Written instruction:
Continue the article about Damon Hill's British Grand Prix weekend, starting after its last sentence.

Page text:
** BEGIN **

This time last year 90,000 spectators had braved the Silverstone queues and ticket prices to cheer the peoples' champion on his way to becoming world champion.
How things change. A new season, a new team and in Saturday's qualifying session Hill wrung 12th place on the grid out of his underpowered and misnamed Arrows, a far cry from last year's pole.
It had not been a triumphant or pleasant homecoming for Hill. A hand- made banner in the front of the Arrows motor home saying, "Damon Hill is Champ" appeared to be pretty much the extent of his team's backing.
Tom Walkinshaw, the Arrows' team manager, had given Hill a very public black flag at the start of the weekend, accusing him of not trying. Then yesterday Hill woke up to the news that Bernie Ecclestone, the most powerful man in Formula One, was going to ensure he got "a good drive" next season and that it would be in the sport's interest to see Hill going head-to- head with Michael Schumacher to recreate the Alain Prost-Ayrton Senna rivalry.

** END **

Extracted data entries:
** BEGIN **

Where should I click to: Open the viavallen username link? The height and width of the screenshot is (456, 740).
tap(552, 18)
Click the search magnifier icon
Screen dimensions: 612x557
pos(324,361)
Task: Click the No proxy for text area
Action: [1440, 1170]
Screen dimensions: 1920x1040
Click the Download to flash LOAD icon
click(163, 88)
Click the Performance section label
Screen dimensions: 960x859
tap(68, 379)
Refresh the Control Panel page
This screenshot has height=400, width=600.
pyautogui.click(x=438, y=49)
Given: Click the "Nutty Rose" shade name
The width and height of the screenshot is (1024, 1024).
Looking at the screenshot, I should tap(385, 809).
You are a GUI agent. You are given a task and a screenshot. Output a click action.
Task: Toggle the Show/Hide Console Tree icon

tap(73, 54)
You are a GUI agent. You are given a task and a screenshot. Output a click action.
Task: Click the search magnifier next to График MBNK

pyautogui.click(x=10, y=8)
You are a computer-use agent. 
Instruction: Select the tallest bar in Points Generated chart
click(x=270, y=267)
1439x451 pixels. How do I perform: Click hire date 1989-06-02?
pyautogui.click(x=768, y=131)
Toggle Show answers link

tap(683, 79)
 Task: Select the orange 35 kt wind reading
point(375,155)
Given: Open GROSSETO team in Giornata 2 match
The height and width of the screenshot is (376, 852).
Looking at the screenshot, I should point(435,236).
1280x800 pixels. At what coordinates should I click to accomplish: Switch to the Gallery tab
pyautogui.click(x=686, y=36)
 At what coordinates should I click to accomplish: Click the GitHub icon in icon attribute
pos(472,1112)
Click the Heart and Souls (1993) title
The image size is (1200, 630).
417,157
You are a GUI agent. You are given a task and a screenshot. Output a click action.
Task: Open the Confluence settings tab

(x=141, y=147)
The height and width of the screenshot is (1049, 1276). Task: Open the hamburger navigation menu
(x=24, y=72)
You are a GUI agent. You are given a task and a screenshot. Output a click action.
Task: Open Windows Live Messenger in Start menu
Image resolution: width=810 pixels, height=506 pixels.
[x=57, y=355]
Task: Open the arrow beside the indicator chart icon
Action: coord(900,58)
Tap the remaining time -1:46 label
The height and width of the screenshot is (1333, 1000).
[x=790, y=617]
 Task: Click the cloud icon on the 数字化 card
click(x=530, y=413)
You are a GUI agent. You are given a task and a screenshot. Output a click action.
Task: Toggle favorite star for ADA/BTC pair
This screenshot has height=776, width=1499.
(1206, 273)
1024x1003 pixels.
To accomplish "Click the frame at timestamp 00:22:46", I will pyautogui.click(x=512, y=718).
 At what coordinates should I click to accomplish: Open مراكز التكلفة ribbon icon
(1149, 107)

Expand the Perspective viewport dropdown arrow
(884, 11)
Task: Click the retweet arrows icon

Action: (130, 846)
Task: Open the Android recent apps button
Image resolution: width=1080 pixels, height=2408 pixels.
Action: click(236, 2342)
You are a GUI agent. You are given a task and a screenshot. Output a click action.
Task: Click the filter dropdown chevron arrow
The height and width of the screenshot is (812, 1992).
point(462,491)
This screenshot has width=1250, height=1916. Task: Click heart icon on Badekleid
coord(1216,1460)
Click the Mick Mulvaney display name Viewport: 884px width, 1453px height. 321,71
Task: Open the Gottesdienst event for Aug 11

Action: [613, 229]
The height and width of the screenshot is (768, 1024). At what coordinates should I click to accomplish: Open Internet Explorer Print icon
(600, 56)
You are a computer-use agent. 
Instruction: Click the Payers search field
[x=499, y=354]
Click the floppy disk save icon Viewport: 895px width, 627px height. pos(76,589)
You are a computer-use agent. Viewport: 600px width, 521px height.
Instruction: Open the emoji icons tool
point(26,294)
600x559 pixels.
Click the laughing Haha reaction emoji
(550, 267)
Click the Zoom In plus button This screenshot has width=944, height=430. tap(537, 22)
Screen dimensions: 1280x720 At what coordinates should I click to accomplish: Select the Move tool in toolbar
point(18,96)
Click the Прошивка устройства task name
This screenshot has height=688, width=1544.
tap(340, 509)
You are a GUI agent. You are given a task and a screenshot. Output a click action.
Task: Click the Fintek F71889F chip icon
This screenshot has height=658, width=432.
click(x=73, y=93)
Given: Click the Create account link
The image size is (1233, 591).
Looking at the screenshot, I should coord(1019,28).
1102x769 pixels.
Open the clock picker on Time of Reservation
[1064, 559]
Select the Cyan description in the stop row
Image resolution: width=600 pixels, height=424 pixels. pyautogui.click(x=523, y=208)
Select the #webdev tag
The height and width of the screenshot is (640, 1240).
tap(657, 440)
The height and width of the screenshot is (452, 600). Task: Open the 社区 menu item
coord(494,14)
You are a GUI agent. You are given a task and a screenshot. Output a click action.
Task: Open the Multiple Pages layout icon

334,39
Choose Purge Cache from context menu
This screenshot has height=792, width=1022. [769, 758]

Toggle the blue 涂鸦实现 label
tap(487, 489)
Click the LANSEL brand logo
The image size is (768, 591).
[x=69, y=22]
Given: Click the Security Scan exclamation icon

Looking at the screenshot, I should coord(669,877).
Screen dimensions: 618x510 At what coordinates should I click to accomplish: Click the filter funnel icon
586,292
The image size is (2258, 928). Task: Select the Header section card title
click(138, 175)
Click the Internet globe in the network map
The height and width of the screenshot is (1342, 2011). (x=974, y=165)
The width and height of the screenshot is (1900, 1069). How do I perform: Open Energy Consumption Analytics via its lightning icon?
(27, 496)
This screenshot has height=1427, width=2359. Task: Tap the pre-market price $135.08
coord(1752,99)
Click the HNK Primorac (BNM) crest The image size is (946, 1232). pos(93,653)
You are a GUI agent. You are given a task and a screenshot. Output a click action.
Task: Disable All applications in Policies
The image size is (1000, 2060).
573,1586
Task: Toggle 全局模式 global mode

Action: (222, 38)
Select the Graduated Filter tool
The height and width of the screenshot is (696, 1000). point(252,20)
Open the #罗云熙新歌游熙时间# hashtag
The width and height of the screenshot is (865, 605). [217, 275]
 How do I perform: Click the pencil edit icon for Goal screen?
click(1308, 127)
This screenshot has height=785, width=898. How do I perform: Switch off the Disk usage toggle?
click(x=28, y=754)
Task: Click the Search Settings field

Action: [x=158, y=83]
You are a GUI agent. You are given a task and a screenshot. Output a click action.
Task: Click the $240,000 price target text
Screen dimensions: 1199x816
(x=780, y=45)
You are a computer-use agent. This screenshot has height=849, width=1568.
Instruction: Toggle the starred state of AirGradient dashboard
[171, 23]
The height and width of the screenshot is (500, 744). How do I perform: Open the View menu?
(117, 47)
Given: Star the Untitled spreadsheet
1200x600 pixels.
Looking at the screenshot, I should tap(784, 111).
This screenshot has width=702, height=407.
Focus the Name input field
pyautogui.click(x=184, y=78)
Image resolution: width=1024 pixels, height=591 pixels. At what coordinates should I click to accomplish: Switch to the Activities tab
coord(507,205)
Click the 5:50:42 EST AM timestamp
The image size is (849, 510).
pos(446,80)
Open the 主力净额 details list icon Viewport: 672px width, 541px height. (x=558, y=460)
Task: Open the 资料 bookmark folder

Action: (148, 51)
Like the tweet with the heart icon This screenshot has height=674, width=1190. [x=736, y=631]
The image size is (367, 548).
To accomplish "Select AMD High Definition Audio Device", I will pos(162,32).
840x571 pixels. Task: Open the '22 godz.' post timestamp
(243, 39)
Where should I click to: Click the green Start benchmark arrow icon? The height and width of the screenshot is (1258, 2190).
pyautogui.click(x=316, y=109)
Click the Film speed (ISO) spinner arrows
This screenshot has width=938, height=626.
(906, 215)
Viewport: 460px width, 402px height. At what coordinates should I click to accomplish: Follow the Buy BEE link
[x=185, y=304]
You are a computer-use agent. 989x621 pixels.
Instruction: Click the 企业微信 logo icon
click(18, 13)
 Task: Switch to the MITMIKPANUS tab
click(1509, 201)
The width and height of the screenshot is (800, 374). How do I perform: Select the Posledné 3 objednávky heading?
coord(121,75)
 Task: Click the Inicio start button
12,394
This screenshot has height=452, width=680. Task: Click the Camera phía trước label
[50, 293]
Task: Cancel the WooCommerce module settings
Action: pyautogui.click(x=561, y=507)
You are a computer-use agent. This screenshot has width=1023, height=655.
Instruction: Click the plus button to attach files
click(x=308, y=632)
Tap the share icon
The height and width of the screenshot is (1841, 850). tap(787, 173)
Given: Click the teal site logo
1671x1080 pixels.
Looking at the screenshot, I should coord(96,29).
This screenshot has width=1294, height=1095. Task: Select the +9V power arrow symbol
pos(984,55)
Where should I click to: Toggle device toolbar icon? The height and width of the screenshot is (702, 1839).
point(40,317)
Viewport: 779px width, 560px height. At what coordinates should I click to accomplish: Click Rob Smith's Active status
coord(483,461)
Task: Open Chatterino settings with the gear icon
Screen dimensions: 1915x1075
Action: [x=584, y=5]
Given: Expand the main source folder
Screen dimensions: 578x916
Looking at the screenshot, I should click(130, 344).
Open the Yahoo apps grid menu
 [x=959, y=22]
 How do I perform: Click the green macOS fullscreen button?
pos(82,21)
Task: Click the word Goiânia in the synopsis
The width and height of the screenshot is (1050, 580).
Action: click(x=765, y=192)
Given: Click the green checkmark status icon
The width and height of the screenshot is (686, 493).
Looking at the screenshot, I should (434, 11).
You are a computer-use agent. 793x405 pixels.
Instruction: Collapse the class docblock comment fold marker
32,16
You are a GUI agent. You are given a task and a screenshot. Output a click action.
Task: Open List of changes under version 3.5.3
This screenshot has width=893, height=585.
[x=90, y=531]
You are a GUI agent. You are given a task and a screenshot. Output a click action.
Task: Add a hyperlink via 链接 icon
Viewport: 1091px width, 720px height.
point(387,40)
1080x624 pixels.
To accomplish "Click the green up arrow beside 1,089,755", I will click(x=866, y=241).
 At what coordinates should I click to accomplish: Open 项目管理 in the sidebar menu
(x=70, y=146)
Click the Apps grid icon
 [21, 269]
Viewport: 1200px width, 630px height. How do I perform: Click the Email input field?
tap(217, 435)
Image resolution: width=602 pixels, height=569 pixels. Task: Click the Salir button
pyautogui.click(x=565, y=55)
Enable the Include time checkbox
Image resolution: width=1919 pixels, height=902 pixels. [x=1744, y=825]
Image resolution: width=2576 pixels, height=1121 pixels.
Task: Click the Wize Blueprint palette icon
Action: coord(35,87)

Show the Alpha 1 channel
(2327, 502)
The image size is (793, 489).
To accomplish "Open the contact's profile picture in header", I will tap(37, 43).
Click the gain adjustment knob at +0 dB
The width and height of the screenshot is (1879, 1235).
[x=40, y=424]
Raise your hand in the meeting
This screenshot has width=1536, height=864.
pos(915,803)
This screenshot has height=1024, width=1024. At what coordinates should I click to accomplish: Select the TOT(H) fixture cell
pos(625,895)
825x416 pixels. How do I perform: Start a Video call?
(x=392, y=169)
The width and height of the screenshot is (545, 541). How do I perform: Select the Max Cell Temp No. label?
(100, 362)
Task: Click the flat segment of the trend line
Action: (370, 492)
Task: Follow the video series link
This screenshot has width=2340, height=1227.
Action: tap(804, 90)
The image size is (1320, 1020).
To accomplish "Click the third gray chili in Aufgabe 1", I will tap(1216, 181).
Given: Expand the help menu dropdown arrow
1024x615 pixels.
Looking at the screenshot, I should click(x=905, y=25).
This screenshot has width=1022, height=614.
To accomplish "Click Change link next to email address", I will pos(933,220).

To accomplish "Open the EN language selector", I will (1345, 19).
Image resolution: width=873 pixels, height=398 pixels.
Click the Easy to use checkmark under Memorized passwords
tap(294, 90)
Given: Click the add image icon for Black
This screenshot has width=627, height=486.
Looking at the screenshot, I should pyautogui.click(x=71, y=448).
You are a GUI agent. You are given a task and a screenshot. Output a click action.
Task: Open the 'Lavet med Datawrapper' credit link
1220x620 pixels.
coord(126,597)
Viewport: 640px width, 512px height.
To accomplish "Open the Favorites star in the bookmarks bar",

** END **

Expected answer:
The other dark clouds over Silverstone yesterday were the ones which changed what had been a hot and sticky track on Saturday to a wet and slippery one on race morning. In an impressive display of sticking two wheels up to the opposition, Hill found his car turning in a performance worthy of the Red Arrows, the unlikely combination of the Yamaha V10 engine and Bridgestone tyres giving him the quickest practice time.
Hill may, to the outsider, appear a cold and brooding character, yet see him in the paddock laughing and smiling and you realise that his mask hides an intensely personal man genuinely perplexed and saddened by Frank Williams decision to release him last season. He is a man at ease with the crowds, and said on Saturday he wanted to give them something to cheer again.
Despite Heinz-Harald Frent-zen's relegation to the back of the grid, Hill was unable to benefit from a starting position of 11th.
The track and the weather, both have which had promised so much for Hill in the morning, conspired instead to provide a warm dry surface. By the end of the 15th lap a 13-second pit stop put Hill back in 18th, just over a minute behind the leaders.
At half distance, Hill was maintaining his stately progress around the track in 12th, but then he began to make progress. The departure of Johnny Herbert - followed swiftly by that of Eddie Irvine - meant home hopes were down to the one-time Williams team-mates Hill and David Coulthard.
Things were looking even better for Hill when race leader Mika Hakkinen's engine blew. Now he was seventh. The crowd sensed the world champion's first point of the season - their belief was willing the unreliable Arrows home, daring it to break down.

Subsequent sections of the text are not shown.